37℃のグラビティ
結局……


一睡も出来ないまま、辿りついた街。


バスのステップを降りながら、思わず欠伸を噛みしめる。


「お前、まさか一睡もしてないとか?」


「なんか……色々考えたら、眠れなくなっちゃって」


「寝不足でぶっ倒れるとか、勘弁しろよな」


「大丈夫だって。体力だけは自信あるもん」


「てか、腹減った」


時間はまだ朝の6時過ぎ。


新海の言葉に、一番近いファミレスへと向かう事にして、少しだけ懐かしい見慣れた景色の中を歩く。

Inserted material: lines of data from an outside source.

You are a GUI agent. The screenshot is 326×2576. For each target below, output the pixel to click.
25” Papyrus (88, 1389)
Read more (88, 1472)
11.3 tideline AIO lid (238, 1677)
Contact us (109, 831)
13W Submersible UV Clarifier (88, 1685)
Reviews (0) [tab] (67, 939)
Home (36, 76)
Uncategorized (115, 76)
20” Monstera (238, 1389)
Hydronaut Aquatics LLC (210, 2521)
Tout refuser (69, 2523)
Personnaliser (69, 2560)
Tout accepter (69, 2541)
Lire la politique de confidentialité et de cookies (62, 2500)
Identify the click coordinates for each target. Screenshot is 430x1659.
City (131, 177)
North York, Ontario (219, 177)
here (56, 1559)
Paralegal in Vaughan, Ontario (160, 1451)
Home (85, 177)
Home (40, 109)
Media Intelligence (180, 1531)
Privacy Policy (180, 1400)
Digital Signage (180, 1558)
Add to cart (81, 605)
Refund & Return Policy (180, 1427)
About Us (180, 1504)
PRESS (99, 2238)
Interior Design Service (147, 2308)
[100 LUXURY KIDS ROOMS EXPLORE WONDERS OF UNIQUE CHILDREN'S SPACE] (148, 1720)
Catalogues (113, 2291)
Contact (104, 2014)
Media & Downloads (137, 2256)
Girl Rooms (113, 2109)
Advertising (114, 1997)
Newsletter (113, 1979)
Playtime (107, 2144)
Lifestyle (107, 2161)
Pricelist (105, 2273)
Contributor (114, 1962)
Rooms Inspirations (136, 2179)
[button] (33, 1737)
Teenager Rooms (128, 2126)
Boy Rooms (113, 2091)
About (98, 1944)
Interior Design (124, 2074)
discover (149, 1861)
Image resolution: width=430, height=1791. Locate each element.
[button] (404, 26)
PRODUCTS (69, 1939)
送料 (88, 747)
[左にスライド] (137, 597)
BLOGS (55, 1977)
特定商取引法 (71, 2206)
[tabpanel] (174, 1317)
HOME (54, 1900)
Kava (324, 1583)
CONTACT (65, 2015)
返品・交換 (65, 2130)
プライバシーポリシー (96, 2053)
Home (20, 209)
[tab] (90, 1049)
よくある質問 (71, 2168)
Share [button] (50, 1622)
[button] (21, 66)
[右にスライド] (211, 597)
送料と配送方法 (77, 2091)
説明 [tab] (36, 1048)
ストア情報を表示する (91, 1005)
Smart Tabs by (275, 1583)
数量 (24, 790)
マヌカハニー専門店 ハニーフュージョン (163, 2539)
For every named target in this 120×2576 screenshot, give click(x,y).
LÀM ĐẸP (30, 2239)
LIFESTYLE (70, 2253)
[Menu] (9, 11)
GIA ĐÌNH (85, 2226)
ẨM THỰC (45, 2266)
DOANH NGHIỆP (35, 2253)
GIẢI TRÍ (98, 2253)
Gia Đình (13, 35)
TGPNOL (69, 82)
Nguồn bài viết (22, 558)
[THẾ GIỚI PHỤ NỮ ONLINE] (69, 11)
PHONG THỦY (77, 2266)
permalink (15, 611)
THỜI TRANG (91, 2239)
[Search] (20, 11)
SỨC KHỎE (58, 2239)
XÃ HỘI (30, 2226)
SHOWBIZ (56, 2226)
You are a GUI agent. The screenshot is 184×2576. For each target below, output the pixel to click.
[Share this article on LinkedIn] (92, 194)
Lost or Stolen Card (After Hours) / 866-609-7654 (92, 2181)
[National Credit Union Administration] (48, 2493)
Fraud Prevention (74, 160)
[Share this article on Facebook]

三歩先を歩く背中に、アタシが思わず吹き出すと、新海が怪訝な顔で振り返った。


「何笑ってんだよ」


「なんでここに新海くんがいるんだろう? って不意に思ったら、なんかおかしくて」


「なんで俺がここにいるか、お前が一番よく知ってんだろ」


「そういう事じゃなくてさ。なんていうか……この景色の中に、新海くんがいるのが不思議っていうか……」


「それは俺のセリフ。バーカ」


新海は涼しい顔で、トドメの一撃。


だけど。


何でも言いたい放題、言ってくれる新海との会話は、気心の知れた友達と話してるみたいで、なんだかほっとする。


おまけに近距離の新海にもだいぶ免疫が出来て、あんまり緊張しなくなった気もしないでもないし? ね。